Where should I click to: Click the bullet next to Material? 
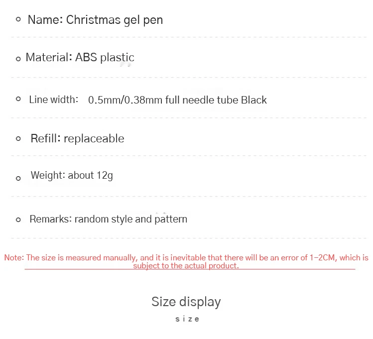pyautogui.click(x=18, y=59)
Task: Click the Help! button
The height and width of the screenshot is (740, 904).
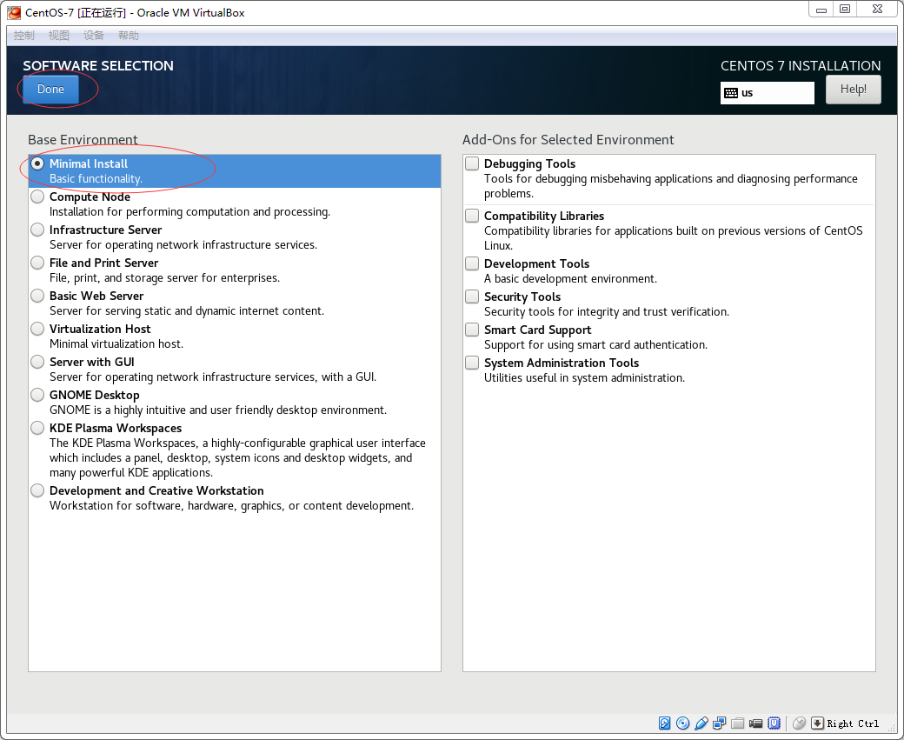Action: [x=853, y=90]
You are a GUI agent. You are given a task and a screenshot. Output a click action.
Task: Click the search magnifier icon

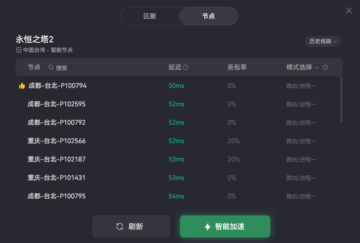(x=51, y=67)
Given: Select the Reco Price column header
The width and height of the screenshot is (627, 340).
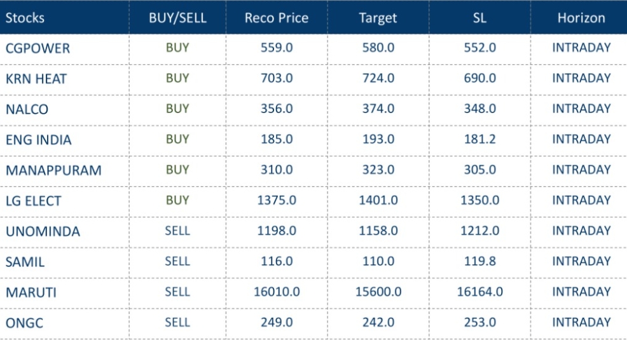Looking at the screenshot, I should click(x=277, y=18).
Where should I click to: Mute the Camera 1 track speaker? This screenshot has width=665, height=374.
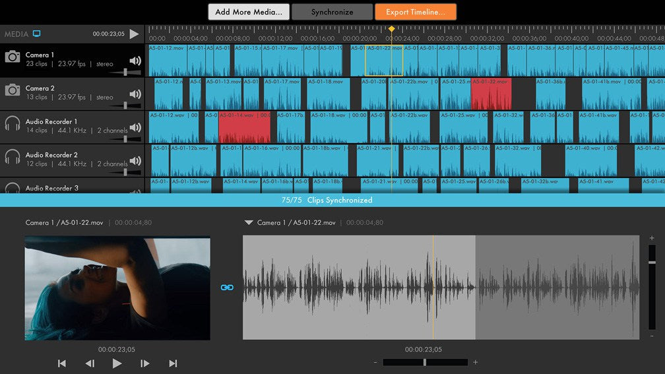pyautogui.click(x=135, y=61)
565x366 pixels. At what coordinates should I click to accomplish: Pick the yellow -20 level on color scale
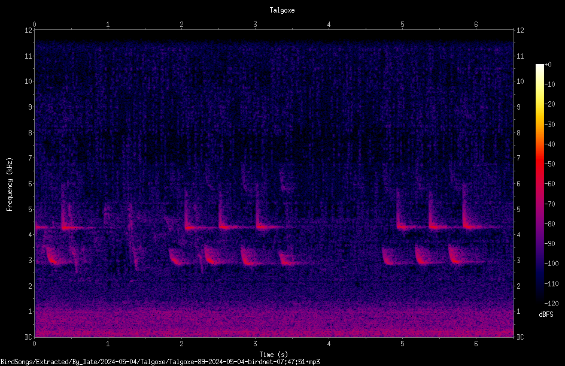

....

→ **Aim of the exercise**
Quote only the lines that start at the line holding "Task: Click the search magnifier icon" and end at the last line of the entries, including both of those lines, and omit every picture.

→ **Task output**
Task: Click the search magnifier icon

(x=51, y=67)
Given: Select the Reco Price column header
The width and height of the screenshot is (627, 340).
Looking at the screenshot, I should click(x=277, y=18).
Where should I click to: Mute the Camera 1 track speaker? This screenshot has width=665, height=374.
pyautogui.click(x=135, y=61)
565x366 pixels. At what coordinates should I click to accomplish: Pick the yellow -20 level on color scale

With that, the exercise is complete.